Sintió la mano de Ravyn en el hombro.
—¿Quieres que lo haga yo?
—No —contestó a pesar del nudo que tenía en la garganta, ayudada por un nuevo arranque de furia—. Se lo debo.
Ravyn no daba crédito a la fuerza y a la determinación que demostraba Susan. Nunca había visto nada parecido.
—Vale, mientras tú buscas, yo voy a llamar a los otros Cazadores Oscuros para ver cómo les va.
La vio asentir con la cabeza.
Aunque no estaba seguro de que lo hubiera escuchado, sacó el móvil y llamó a Aquerón. Al igual que antes, no hubo respuesta. ¡Mierda! Le vendría estupendamente algún consejo del gran jefe sobre cómo enfrentarse a esa situación. Aquerón parecía comprender a la perfección la mentalidad de los daimons.
Después fue llamando uno a uno a todos los Cazadores Oscuros destinados en Seattle para asegurarse de que seguían en sus puestos y en alerta máxima.

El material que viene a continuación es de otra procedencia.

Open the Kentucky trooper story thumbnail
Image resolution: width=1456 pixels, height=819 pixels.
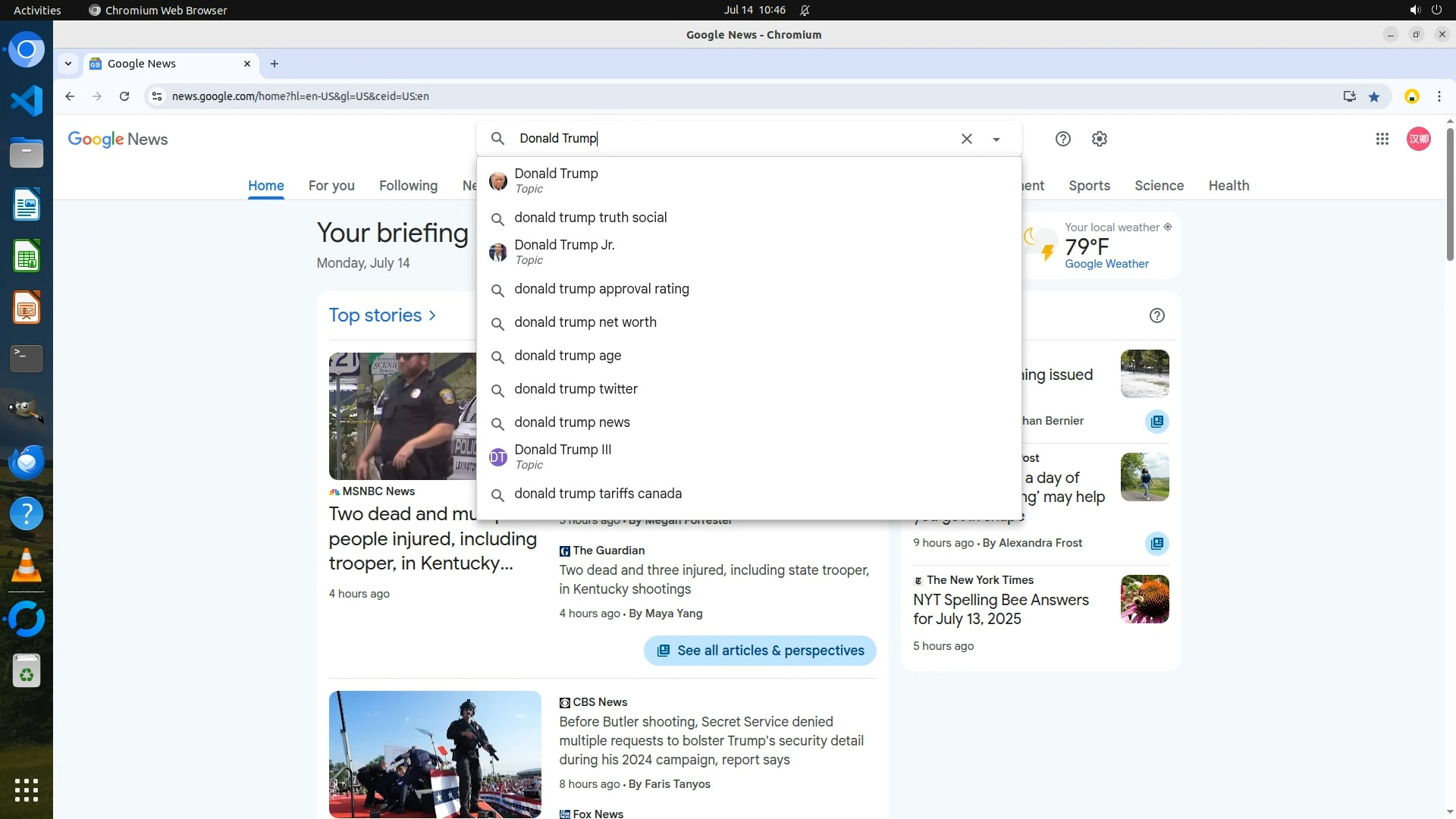[403, 416]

El único que no le contestó fue Aloysius. Un Cazador Oscuro escocés que llevaba en Seattle desde 1875.
Soltó un taco en voz baja.
—¿Estás bien?
Miró a Susan y asintió con la cabeza, aunque en realidad se sentía fatal.
—Creo que ya sé a quién han matado… Era un buen hombre. —Meneó la cabeza disgustado y se acercó a ella—. ¿Has encontrado algo?
—Todavía no. Solo unas cuantas notas sobre los informes que se perdían de sus archivos en el trabajo. Algunas pruebas que desaparecían. Pero ninguna teoría sobre quién está detrás de todo esto ni por qué.
Se echó hacia delante para leer la pantalla, pero antes de que pudiera hacerlo, escuchó un golpe seco en la planta superior.
Sin embargo, lo peor fue la furia y el miedo que invadieron el aire. Su olor era abrumador.